## REQUIRED WORK:
Nothing beyond the line containing "Task: Select Buy without Exchange" should be printed; print each line exactly from the first line of the listing below through it.

** Opening MATERIAL FOR THIS EXERCISE block **

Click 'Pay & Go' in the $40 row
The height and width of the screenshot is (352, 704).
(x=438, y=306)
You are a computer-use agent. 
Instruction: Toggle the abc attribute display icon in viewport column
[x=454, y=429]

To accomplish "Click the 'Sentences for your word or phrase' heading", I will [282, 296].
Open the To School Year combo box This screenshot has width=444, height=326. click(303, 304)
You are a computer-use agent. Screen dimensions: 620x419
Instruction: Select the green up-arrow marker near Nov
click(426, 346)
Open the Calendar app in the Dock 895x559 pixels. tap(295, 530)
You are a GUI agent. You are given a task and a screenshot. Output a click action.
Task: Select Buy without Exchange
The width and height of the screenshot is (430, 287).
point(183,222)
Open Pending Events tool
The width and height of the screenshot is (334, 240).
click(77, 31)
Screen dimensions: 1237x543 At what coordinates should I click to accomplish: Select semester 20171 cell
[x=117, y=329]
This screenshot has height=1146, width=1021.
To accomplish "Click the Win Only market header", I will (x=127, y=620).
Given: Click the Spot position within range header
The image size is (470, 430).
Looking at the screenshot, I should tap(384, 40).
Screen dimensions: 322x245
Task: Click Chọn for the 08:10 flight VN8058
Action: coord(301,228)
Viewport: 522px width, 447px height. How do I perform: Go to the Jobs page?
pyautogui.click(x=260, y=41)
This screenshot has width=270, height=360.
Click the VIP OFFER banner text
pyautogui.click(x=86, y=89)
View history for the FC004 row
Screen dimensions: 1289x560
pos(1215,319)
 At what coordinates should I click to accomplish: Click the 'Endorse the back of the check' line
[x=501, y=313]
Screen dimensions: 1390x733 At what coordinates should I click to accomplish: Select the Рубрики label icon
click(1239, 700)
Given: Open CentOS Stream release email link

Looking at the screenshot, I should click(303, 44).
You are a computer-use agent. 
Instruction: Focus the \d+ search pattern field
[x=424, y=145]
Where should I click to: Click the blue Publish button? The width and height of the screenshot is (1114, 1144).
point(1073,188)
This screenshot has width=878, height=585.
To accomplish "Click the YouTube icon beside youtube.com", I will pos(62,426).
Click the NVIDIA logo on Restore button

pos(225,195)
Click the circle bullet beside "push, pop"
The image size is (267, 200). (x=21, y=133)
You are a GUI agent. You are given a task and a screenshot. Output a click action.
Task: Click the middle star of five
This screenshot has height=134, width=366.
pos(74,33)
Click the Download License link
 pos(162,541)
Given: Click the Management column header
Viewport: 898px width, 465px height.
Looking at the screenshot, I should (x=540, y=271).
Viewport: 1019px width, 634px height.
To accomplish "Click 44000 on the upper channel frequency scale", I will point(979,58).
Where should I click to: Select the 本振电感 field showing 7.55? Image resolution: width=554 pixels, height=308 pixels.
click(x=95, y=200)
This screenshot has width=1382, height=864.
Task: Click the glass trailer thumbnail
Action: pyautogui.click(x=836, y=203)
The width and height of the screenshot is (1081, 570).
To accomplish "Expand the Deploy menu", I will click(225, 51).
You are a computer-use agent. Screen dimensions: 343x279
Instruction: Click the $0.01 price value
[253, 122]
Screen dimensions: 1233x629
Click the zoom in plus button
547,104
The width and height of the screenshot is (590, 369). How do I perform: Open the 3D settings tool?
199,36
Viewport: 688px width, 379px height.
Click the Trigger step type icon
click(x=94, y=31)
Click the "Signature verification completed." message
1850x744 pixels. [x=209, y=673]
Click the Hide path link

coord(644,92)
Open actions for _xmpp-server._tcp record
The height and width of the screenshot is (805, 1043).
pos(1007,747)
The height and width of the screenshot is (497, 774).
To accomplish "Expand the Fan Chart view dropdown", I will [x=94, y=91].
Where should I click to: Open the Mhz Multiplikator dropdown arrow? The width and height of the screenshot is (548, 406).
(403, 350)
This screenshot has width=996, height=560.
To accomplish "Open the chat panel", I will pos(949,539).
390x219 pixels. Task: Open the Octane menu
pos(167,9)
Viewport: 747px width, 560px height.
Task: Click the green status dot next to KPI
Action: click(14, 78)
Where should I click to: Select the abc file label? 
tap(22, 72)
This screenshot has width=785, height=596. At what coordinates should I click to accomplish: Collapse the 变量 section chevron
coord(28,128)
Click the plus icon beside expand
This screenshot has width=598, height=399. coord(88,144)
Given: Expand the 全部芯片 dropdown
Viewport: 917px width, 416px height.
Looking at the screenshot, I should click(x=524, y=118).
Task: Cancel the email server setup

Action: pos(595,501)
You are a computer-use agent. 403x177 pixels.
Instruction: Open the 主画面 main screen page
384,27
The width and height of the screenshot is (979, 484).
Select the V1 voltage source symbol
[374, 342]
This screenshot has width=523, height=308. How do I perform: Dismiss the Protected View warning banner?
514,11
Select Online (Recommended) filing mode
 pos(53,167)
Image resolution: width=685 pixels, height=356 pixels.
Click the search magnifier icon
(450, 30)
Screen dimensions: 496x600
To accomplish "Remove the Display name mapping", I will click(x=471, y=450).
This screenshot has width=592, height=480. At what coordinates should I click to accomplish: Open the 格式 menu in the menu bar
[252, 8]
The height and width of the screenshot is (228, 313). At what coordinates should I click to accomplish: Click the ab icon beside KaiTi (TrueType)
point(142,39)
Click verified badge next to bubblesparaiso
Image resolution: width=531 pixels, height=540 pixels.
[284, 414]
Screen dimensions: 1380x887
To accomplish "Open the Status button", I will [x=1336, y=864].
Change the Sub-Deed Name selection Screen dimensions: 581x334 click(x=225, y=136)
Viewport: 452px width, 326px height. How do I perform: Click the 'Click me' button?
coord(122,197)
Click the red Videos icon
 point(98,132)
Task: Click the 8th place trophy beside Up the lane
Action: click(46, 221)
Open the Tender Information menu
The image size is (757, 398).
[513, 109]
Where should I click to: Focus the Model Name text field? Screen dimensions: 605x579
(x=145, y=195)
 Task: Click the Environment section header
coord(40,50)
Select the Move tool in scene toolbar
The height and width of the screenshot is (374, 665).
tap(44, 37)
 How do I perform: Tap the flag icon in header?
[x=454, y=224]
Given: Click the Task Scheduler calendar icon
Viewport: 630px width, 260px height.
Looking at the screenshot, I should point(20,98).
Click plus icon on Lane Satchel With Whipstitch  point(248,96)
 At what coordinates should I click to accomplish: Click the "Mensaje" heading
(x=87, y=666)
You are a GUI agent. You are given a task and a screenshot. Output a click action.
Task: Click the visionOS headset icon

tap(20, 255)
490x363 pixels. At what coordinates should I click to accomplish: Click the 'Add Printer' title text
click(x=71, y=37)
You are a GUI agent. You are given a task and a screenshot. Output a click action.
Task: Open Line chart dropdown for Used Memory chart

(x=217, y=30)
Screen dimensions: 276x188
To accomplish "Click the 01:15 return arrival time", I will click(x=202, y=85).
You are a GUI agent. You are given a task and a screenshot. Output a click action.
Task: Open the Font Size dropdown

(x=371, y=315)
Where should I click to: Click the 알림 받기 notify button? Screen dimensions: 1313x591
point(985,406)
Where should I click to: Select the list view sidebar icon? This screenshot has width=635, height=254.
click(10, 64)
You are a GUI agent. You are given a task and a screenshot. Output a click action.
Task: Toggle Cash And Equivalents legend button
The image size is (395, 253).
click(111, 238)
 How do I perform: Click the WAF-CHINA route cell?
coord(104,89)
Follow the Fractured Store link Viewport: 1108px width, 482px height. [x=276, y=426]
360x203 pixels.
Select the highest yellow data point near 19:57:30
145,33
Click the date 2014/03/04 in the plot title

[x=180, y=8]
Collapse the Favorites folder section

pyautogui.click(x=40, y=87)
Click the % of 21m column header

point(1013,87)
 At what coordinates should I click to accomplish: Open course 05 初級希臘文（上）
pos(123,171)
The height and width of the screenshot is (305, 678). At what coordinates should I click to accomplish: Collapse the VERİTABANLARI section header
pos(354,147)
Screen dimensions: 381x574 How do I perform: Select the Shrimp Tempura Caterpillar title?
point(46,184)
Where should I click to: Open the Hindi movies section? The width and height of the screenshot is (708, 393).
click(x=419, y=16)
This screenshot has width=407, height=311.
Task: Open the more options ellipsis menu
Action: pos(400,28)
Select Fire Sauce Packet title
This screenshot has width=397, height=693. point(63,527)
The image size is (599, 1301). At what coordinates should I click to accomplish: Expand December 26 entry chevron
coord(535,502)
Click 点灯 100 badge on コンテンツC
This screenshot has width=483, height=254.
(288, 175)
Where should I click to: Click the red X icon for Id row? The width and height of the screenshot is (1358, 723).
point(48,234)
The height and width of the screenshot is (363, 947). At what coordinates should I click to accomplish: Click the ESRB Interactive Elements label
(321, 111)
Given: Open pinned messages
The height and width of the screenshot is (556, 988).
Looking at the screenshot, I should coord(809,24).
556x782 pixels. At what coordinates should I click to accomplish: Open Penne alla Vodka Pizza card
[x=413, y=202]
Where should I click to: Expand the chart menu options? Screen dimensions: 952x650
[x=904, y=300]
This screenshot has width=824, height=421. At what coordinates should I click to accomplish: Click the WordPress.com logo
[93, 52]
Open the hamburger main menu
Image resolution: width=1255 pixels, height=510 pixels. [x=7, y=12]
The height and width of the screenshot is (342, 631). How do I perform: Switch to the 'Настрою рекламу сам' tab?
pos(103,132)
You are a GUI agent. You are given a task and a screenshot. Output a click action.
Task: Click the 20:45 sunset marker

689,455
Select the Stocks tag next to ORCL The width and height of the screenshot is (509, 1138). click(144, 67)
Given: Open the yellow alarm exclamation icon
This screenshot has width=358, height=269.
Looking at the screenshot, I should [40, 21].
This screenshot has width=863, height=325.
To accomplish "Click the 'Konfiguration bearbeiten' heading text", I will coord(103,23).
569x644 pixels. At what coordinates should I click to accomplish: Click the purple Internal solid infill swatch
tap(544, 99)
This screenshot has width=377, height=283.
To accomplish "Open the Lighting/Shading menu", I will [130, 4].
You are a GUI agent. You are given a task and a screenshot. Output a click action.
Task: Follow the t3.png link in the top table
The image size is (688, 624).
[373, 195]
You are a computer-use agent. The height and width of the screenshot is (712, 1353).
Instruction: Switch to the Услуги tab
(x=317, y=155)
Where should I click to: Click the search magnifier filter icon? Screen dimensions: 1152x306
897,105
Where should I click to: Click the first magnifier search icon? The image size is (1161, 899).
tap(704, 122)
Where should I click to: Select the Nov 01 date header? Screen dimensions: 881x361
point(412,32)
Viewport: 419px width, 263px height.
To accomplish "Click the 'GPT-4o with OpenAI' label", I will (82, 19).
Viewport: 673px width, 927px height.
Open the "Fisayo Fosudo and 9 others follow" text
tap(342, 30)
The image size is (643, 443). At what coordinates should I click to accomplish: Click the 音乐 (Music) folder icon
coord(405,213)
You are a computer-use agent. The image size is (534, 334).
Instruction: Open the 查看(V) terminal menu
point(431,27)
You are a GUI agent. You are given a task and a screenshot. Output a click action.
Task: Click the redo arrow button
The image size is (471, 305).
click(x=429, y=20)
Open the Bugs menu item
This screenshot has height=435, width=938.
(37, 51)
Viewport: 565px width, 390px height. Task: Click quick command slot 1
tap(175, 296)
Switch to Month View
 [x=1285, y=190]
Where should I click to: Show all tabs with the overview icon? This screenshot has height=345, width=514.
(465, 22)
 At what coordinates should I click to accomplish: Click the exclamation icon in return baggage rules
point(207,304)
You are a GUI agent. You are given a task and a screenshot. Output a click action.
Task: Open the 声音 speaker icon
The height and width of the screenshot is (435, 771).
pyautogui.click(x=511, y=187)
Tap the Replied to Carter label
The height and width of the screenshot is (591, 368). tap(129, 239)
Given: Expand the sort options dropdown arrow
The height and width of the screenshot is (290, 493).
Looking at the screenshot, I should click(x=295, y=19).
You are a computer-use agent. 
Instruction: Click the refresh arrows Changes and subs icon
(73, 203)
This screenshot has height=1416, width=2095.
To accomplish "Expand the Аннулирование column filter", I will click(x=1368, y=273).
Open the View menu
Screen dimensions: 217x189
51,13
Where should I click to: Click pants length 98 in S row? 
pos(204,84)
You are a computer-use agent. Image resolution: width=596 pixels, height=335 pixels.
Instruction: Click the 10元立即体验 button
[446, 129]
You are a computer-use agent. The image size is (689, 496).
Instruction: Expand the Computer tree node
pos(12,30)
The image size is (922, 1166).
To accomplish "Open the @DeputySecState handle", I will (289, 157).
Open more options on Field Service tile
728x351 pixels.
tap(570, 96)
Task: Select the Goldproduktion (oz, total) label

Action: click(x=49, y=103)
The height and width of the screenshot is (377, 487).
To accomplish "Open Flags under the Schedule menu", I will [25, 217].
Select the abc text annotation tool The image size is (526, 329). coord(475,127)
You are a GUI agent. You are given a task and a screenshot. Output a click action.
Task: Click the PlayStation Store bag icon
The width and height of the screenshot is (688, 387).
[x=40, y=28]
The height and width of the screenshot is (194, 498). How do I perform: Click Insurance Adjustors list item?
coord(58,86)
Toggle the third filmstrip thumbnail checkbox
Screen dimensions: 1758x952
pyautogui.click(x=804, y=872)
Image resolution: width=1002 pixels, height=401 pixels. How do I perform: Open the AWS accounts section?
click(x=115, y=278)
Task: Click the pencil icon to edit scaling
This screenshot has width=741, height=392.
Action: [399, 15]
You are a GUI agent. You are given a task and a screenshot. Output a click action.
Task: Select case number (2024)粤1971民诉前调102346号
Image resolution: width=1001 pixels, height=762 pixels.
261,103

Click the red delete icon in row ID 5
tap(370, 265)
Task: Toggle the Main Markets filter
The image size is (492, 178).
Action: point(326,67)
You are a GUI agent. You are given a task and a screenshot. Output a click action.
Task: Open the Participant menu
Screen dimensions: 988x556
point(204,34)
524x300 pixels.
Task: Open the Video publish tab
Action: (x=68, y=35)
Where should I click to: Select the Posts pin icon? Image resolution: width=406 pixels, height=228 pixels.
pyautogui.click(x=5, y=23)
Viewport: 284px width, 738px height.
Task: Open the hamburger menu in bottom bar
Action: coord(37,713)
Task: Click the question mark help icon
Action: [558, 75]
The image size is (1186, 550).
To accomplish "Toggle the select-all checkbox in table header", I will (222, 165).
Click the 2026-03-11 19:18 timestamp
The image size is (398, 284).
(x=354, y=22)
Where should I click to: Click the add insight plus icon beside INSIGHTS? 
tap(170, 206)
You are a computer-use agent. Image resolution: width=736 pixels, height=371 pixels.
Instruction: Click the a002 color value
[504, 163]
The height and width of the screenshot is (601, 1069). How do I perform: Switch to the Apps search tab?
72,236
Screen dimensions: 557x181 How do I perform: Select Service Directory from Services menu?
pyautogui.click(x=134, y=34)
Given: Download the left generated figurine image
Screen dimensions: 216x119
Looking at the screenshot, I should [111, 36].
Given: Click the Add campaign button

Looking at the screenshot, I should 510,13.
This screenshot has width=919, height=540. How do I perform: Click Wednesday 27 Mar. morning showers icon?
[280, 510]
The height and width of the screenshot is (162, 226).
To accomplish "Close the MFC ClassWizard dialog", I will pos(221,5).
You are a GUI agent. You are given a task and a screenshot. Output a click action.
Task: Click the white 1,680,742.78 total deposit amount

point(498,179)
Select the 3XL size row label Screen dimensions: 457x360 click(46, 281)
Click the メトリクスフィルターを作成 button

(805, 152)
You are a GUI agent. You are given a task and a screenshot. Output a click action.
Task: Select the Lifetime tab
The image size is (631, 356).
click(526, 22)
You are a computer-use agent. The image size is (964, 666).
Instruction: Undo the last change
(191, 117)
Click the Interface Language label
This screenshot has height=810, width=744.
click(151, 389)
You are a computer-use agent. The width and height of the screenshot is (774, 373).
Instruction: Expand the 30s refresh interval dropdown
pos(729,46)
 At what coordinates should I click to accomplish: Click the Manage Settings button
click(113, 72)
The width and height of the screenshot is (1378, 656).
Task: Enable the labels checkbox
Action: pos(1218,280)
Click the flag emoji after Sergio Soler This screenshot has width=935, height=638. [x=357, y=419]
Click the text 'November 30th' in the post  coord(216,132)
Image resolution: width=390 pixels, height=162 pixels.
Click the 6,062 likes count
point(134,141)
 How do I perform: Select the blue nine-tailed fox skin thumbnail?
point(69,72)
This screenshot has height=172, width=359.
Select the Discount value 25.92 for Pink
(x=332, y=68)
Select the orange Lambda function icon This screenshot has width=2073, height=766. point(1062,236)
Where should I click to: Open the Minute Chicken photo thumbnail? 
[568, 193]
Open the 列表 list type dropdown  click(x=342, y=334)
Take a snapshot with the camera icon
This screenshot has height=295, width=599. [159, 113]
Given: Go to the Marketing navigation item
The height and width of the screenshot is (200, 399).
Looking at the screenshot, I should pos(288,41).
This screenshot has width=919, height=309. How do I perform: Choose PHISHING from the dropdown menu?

** Closing MATERIAL FOR THIS EXERCISE block **

## PROBLEM SOLUTION:
Click 'Pay & Go' in the $40 row
The height and width of the screenshot is (352, 704).
(x=438, y=306)
You are a computer-use agent. 
Instruction: Toggle the abc attribute display icon in viewport column
[x=454, y=429]

To accomplish "Click the 'Sentences for your word or phrase' heading", I will [282, 296].
Open the To School Year combo box This screenshot has width=444, height=326. click(303, 304)
You are a computer-use agent. Screen dimensions: 620x419
Instruction: Select the green up-arrow marker near Nov
click(426, 346)
Open the Calendar app in the Dock 895x559 pixels. tap(295, 530)
You are a GUI agent. You are given a task and a screenshot. Output a click action.
Task: Select Buy without Exchange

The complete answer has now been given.